親液処理の評価判定は以下の3項目にて判定した。
判定1:親液処理後の記録面に残留した液体を乾燥するまでの時間
記録体を親液処理装置から出して巻き取るまでに必要な乾燥時間を測定したものである。
判定2:処理液の洗浄液を除去する手段による記録面のダメージ度合い
親液処理を施した記録体を電気炉(150℃−2min.)により加熱し、撥水処理を施した後、上記(5)の記録条件にて、その際の画像濃度を、初期状態(親液処理以前)の記録体の画像濃度と比較することで評価したものである。画像濃度は、インキング後の記録体をスキャナで直接デジタル化(256階調グレースケール)し、一定領域内のヒストグラムの平均値により求めた。従って、数値が大きいほど地汚れが少なく、小さいほど地汚れが多いことを示す。
レーザによる書きこみ及び記録を行ったのち、目視による感覚評価にて画質を評価したものである。

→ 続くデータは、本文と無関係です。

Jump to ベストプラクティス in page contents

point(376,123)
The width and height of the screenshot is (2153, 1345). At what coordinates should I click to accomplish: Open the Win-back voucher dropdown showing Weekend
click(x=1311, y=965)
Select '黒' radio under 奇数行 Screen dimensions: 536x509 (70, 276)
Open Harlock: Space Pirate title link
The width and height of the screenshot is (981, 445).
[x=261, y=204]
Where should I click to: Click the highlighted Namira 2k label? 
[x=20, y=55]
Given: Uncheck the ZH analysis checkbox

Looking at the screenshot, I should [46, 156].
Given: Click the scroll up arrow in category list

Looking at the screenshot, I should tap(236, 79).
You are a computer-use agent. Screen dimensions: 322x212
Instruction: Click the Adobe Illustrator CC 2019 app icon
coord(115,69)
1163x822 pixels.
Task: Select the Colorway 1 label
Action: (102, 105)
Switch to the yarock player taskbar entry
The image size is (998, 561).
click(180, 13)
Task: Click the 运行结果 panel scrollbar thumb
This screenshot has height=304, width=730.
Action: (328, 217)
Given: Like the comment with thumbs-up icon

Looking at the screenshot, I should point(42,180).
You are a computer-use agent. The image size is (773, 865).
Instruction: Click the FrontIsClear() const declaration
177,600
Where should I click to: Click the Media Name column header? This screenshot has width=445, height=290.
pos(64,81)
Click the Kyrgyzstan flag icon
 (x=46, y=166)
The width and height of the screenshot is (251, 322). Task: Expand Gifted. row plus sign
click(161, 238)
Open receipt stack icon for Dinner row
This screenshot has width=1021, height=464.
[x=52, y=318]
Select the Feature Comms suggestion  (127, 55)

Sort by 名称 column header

上記3項目について判定した本発明の実施結果を以下の表1に示す。
以上の記載から明らかなように、本発明によれば、90℃に加熱された親液処理液のポリエチレングリコールが表面に設けられた記録体を20℃の水で洗浄し、洗浄後に化学的に不活性な窒素ガスを記録体の記録面に非接触状態で噴射してポリエチレングリコールと水を除去する。よって、消費電力を抑え、かつ短時間に乾燥でき、生産コストを抑え、かつ生産性を向上させることができる。
Claims (1)
- 含フッ素アクリレート共重合体を50%含有する樹脂混合層を記録層として形成した記録体に、液体に対して後退接触角を低下させる処理を施す記録体親液処理装置において、
90℃に加熱された親液処理液のポリエチレングリコールに前記記録体を接触させる新液処理手段と、
前記ポリエチレングリコールが表面に設けられた記録体を20℃の水で洗浄する洗浄手段と、
前記洗浄後に、化学的に不活性な窒素ガスを前記記録体の記録面に非接触状態で噴射して、前記ポリエチレングリコールと前記水を除去する除去手段と
を有することを特徴とする記録体親液処理装置。
Priority Applications (1)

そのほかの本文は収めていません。